Hi ,
I want a chart exactly like the image attached.
My data is input lookup csv file .
My time filed name is "Opened"
Data Global * field name is "Assignment group"
Please help me with the query.
I tried something like this but this is not what i want.
index=level3 host=Test | chart count over Opened by "Assignment group"
Thanks
My first stab at it would be something like this. This will give you 14 days, including yesterday, but not today.
index=level3 host=Test earliest="-14d@d" latest="-0d@d" | timechart span=1d limit=20 count Opened by "Assignment group"
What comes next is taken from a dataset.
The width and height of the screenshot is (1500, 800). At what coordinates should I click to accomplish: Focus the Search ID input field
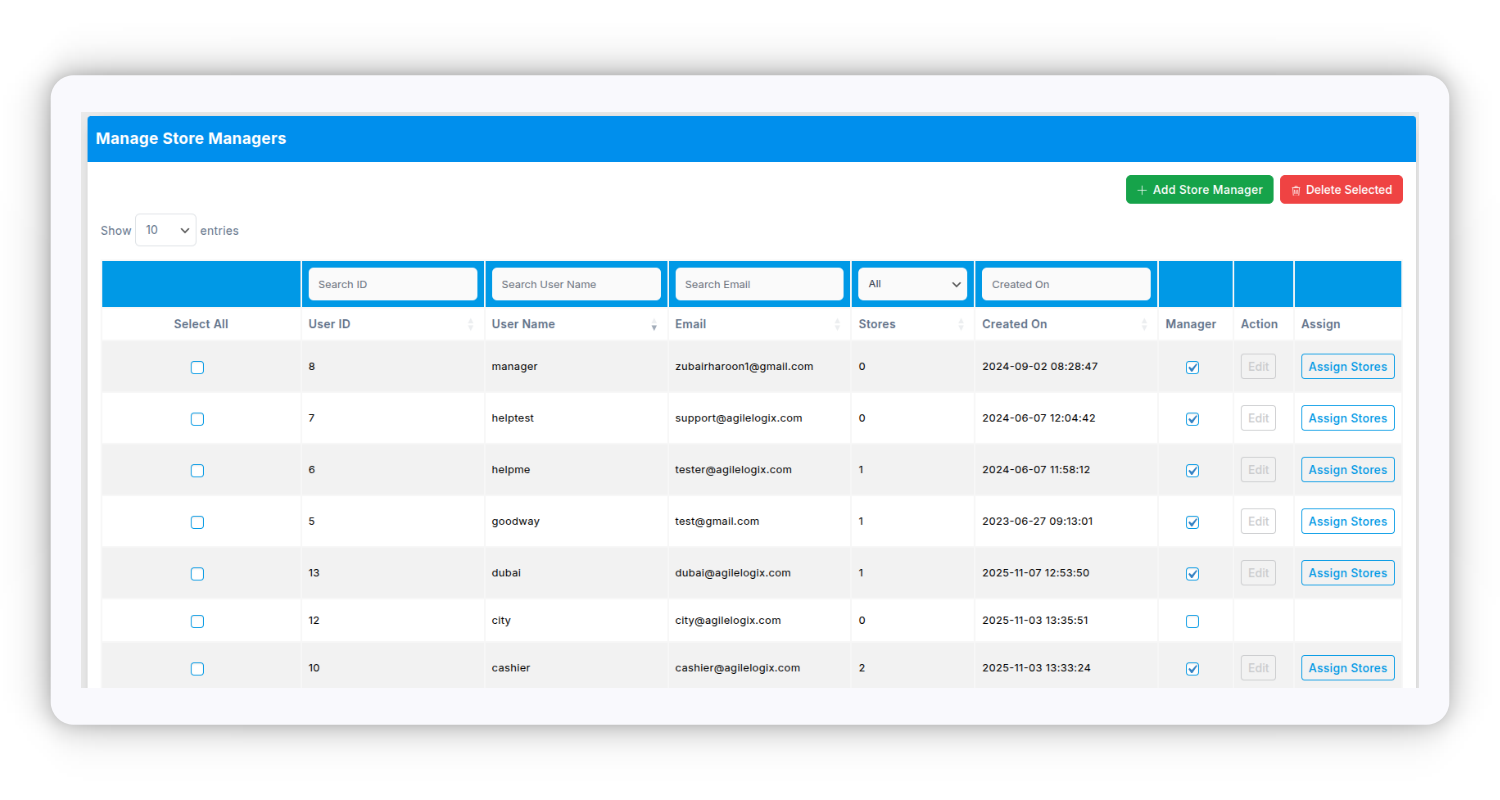point(392,284)
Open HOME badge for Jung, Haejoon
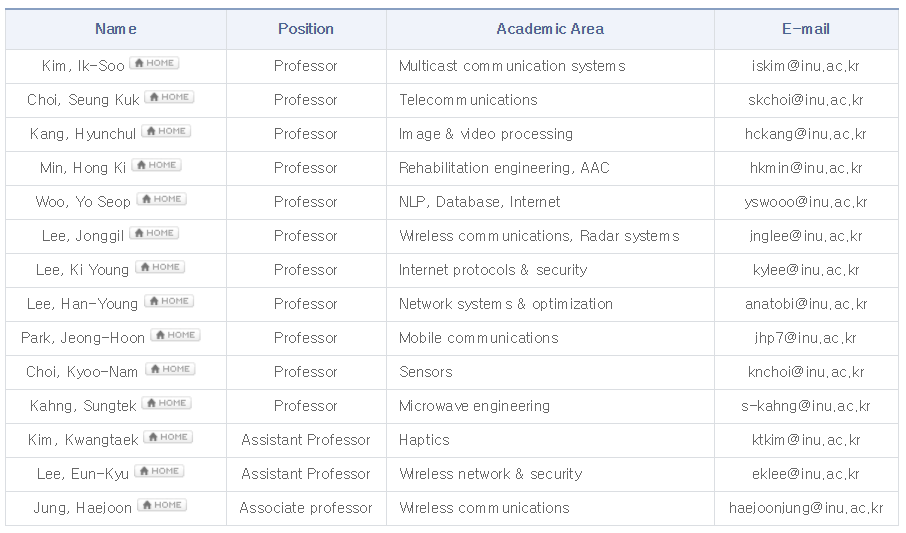The image size is (906, 533). [x=162, y=505]
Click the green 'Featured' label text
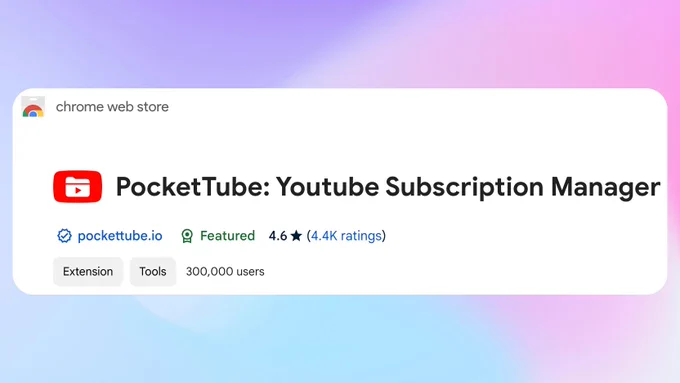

Then in the visualations tab change the format to Column, and Format, stacked.
My first stab at it would be something like this. This will give you 14 days, including yesterday, but not today.
index=level3 host=Test earliest="-14d@d" latest="-0d@d" | timechart span=1d limit=20 count Opened by "Assignment group"
Then in the visualations tab change the format to Column, and Format, stacked.
Now am getting results with the below query but am unable to sort it date wise rather it sorts numerically.
I have two date fields with values like this:
Opened = 09/27
Opened D = 09/29/16
Figure1
index=level3 host=Test | eval _time=strptime("Opened D","%Y-%m-%d %H:%M:%S.%N")|chart count OVER "Opened D" BY "Assignment group" | sort -"Opened D"
Figure2
One more thing in the x-axis instead of “Opened D” how can I get the actual dates ?
If I enable event sampling only then am getting the dates if I slect “No event sampling” then the dates aren’t reflecting. How to solve this ?
And if I am enabling event sampling am missing some dates data also.